- Interactive map of Te Popo
- Coordinates: 39°15′58″S 174°21′58″E﻿ / ﻿39.26611°S 174.36611°E
- Country: New Zealand
- Region: Taranaki Region
- Territorial authority: Stratford District
- Ward: Stratford Rural General Ward; Stratford Māori Ward;
- Electorates: Taranaki-King Country; Te Tai Hauāuru (Māori);

Government
- • Territorial Authority: Stratford District Council
- • Regional council: Taranaki Regional Council
- • Mayor of Stratford: Neil Volzke
- • Taranaki-King Country MP: Barbara Kuriger
- • Te Tai Hauāuru MP: Debbie Ngarewa-Packer

= Te Popo =

Te Popo is a settlement in inland Taranaki, in the western North Island of New Zealand. It is located ten kilometres northeast of Stratford.

==Demographics==
Te Popo locality covers 58.27 km2. The locality is part of the Toko statistical area.

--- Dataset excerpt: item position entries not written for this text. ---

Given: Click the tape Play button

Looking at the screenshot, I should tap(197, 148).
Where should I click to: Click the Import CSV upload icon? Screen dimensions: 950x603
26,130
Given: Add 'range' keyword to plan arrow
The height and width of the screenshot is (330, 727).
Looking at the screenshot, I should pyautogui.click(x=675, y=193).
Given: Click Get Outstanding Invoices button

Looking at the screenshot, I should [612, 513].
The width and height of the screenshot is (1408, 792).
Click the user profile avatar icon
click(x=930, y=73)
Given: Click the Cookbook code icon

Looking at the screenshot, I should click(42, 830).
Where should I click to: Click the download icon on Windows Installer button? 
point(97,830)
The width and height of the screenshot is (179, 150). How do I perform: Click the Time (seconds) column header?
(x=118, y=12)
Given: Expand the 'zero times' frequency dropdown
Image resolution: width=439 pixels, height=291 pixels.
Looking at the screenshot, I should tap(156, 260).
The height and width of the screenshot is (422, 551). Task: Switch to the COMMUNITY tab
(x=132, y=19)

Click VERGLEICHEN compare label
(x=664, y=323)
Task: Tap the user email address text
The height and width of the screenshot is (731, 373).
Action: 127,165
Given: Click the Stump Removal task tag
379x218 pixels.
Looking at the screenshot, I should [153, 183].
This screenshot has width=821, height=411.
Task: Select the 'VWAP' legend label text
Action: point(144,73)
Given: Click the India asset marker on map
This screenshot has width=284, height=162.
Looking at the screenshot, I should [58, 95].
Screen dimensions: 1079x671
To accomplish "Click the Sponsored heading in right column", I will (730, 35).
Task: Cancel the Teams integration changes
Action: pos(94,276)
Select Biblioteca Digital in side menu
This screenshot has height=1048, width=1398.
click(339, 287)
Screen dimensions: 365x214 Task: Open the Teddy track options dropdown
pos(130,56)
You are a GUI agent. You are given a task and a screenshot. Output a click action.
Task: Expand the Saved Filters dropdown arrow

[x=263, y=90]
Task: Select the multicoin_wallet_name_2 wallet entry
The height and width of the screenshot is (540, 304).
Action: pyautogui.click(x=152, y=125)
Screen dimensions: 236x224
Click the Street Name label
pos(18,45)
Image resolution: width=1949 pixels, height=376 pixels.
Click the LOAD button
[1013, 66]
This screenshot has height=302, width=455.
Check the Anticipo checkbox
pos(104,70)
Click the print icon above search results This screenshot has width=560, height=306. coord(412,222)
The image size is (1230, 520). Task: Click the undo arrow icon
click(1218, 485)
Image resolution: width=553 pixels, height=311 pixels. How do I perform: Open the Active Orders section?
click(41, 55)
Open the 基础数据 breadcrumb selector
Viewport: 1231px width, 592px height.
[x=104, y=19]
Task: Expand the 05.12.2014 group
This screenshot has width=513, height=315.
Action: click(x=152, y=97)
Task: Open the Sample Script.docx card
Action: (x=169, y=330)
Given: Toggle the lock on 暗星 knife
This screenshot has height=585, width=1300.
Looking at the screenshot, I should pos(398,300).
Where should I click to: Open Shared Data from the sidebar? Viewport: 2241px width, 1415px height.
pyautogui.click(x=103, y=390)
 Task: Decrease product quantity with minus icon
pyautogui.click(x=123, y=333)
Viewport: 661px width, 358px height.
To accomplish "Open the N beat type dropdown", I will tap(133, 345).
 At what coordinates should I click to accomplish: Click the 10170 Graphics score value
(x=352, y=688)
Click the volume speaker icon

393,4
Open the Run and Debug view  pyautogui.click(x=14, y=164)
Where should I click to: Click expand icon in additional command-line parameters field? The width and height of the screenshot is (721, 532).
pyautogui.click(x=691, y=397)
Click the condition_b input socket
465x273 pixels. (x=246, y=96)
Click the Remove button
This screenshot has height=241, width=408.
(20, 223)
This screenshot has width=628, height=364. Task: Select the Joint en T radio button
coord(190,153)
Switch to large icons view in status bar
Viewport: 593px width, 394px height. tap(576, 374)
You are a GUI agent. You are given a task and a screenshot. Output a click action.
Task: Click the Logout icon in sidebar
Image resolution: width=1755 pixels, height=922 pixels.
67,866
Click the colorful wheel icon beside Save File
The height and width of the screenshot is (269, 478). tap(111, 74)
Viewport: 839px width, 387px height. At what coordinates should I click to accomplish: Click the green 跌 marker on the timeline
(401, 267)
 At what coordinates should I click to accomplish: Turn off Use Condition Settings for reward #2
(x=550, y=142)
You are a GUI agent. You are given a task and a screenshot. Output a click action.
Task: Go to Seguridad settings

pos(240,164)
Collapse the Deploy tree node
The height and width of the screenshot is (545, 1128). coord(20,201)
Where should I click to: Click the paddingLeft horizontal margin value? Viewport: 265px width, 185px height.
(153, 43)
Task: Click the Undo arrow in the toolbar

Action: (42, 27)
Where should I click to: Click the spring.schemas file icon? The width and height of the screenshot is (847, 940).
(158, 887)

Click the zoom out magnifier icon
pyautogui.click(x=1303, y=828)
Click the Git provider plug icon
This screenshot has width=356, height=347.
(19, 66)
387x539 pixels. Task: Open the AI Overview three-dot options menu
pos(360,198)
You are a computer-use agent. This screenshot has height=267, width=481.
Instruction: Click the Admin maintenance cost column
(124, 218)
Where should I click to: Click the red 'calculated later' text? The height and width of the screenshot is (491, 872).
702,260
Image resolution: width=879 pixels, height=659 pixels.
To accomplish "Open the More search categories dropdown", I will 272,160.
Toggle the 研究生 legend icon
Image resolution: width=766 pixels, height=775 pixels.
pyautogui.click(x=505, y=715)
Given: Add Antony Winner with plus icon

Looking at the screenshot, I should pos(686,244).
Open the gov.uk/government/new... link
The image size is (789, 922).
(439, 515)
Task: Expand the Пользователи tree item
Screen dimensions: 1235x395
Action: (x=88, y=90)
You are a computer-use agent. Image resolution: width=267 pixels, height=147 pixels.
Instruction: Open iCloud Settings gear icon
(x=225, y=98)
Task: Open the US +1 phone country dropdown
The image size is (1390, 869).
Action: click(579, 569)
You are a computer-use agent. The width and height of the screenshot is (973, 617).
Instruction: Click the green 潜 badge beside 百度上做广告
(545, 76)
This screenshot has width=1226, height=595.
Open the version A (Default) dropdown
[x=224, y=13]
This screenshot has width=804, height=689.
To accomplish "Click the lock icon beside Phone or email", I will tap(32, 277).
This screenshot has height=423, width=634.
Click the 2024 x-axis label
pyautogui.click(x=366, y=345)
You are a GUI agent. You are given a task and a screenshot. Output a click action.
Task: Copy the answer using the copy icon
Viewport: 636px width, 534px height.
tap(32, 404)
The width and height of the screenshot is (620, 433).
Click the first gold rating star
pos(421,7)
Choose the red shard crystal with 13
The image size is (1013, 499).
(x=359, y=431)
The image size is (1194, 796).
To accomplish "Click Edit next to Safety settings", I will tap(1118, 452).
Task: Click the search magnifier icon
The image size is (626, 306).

Te Popo had a population of 159 in the 2023 New Zealand census, an increase of 12 people (8.2%) since the 2018 census, and an increase of 6 people (3.9%) since the 2013 census. There were 75 males and 87 females in 63 dwellings. The median age was 37.9 years (compared with 38.1 years nationally). There were 36 people (22.6%) aged under 15 years, 21 (13.2%) aged 15 to 29, 81 (50.9%) aged 30 to 64, and 21 (13.2%) aged 65 or older.

People could identify as more than one ethnicity. The results were 98.1% European (Pākehā), and 15.1% Māori. English was spoken by 98.1%, and other languages by 3.8%. No language could be spoken by 3.8% (e.g. too young to talk). The percentage of people born overseas was 9.4, compared with 28.8% nationally.

Religious affiliations were 34.0% Christian, and 1.9% New Age. People who answered that they had no religion were 52.8%, and 11.3% of people did not answer the census question.

Of those at least 15 years old, 21 (17.1%) people had a bachelor's or higher degree, 75 (61.0%) had a post-high school certificate or diploma, and 33 (26.8%) people exclusively held high school qualifications. The median income was $40,800, compared with $41,500 nationally. 9 people (7.3%) earned over $100,000 compared to 12.1% nationally. The employment status of those at least 15 was 69 (56.1%) full-time, 21 (17.1%) part-time, and 3 (2.4%) unemployed.

==Education==
Akland primary school opened in 1911, and changed its name to Te Popo School in 1928. It closed in 1967.